_PROVIDED DATA:_
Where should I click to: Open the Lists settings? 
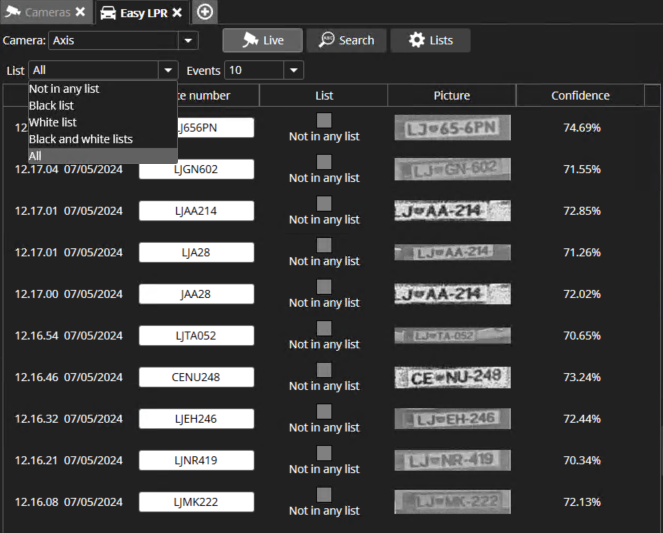[430, 40]
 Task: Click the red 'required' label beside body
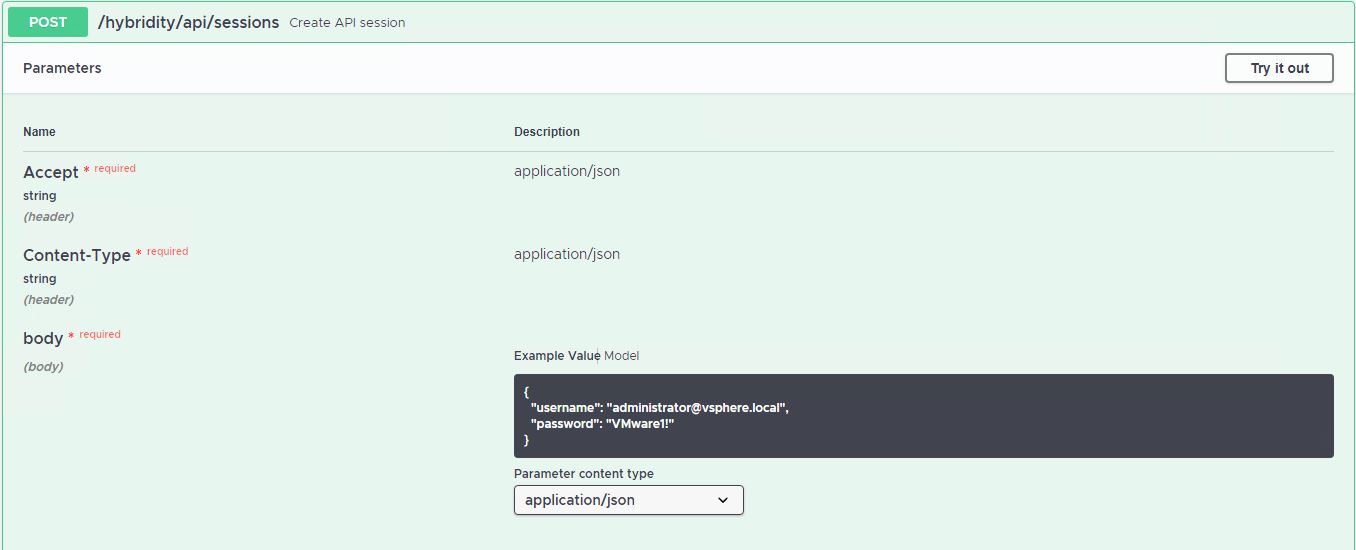(100, 334)
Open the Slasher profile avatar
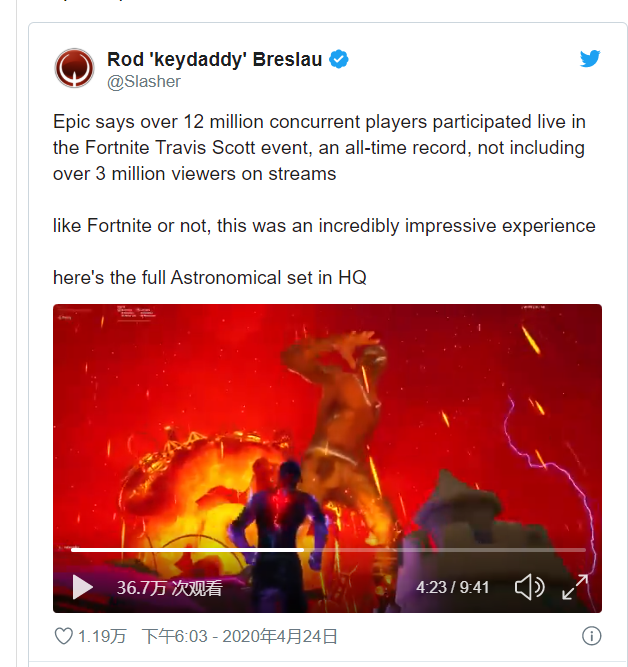The image size is (628, 667). click(74, 68)
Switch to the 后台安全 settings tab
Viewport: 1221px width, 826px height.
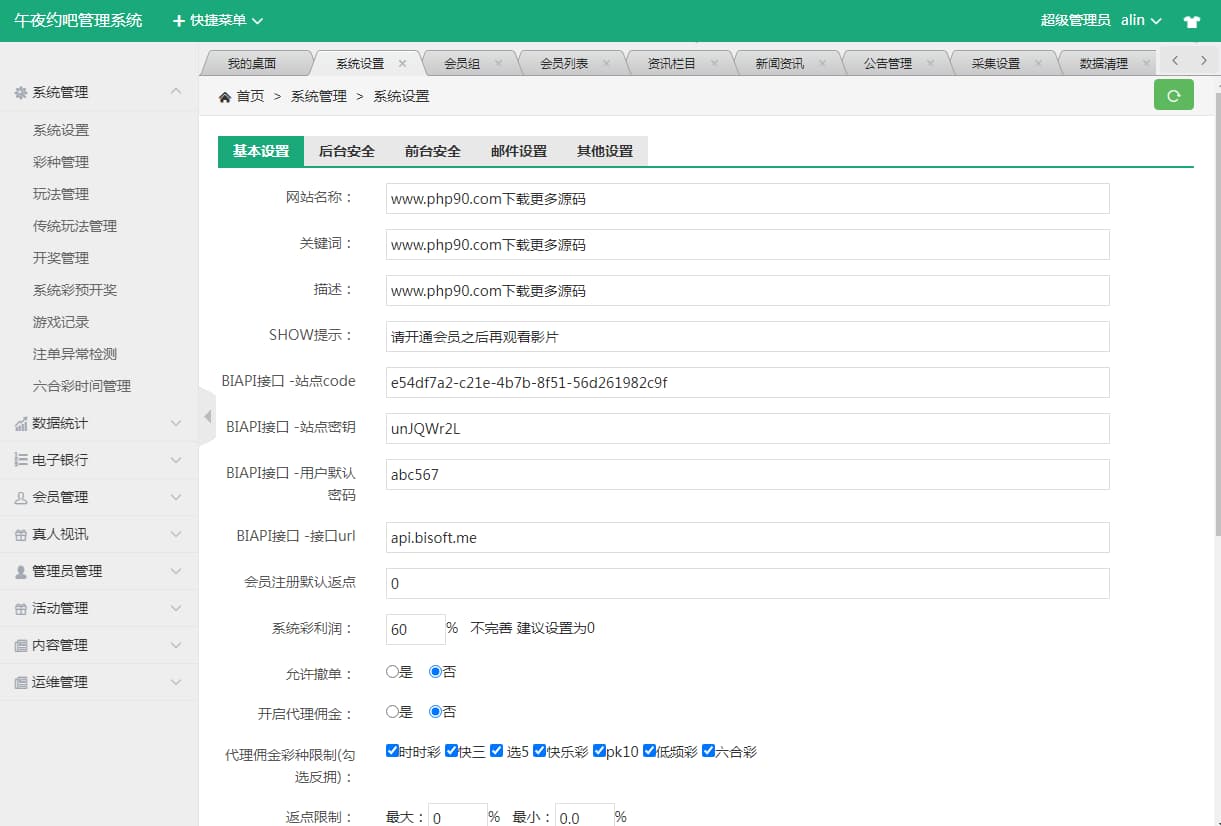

_WHAT THE EXERCISE ASKS:_
Copy out every line of the data exactly, leaving the images behind.

_REPLY TO THE TASK:_
Where should I click to: Open the Lists settings? 
[430, 40]
 Task: Click the red 'required' label beside body
(100, 334)
Open the Slasher profile avatar
The image size is (628, 667). click(74, 68)
Switch to the 后台安全 settings tab
Viewport: 1221px width, 826px height.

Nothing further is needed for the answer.